** Opening DATA SHOWN block **
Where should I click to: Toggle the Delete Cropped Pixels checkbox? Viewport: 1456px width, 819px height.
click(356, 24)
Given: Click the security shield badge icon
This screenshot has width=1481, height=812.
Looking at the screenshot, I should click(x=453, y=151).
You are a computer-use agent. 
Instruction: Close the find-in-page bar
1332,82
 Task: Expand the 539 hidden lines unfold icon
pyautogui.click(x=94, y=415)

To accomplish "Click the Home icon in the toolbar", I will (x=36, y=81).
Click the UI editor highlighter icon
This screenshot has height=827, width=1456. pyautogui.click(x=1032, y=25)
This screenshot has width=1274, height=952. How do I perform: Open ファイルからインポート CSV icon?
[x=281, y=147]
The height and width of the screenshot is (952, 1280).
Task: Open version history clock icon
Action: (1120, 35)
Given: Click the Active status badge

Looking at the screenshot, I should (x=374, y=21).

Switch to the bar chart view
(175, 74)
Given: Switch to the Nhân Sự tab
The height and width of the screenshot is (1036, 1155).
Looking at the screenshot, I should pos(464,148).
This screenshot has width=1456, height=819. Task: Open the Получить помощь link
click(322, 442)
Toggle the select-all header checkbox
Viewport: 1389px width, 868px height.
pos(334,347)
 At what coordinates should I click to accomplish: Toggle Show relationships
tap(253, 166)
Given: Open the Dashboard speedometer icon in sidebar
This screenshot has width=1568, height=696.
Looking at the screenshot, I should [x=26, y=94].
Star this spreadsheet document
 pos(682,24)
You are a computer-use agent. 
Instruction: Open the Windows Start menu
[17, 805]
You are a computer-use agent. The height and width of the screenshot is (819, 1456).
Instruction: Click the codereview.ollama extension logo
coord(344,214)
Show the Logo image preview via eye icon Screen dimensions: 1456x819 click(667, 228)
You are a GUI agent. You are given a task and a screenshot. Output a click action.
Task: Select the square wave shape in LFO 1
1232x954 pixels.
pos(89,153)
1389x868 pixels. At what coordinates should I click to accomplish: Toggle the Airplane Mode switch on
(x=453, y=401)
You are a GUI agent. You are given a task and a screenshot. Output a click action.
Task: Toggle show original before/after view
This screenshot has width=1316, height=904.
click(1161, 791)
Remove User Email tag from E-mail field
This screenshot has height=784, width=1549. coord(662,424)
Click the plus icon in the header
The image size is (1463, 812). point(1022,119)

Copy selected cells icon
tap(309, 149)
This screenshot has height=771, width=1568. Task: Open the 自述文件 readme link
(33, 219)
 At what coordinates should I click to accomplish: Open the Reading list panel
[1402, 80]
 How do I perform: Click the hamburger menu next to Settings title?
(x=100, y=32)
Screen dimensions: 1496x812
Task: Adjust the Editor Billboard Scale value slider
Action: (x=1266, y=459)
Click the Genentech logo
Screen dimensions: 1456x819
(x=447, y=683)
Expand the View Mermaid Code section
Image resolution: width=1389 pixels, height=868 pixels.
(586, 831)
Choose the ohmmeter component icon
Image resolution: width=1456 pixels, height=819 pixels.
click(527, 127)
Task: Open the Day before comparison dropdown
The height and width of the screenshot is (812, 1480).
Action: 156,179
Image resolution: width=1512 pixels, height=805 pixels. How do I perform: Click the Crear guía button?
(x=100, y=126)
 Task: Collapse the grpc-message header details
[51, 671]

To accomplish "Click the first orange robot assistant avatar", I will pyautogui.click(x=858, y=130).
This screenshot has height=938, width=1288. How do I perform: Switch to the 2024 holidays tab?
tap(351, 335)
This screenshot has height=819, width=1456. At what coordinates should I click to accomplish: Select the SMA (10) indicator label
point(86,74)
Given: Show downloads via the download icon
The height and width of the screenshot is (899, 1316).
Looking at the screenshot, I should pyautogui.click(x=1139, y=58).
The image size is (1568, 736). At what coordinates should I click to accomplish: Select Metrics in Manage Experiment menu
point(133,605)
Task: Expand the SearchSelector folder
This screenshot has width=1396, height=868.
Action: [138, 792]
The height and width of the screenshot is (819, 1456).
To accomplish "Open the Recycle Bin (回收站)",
** Closing DATA SHOWN block **
WHAT IS REQUIRED ▸ Lines with "will" in them are what the answer must contain; copy each from the records above.

OUTPUT OF THE TASK ▸
To accomplish "Click the Home icon in the toolbar", I will (x=36, y=81).
To accomplish "Click the first orange robot assistant avatar", I will pyautogui.click(x=858, y=130).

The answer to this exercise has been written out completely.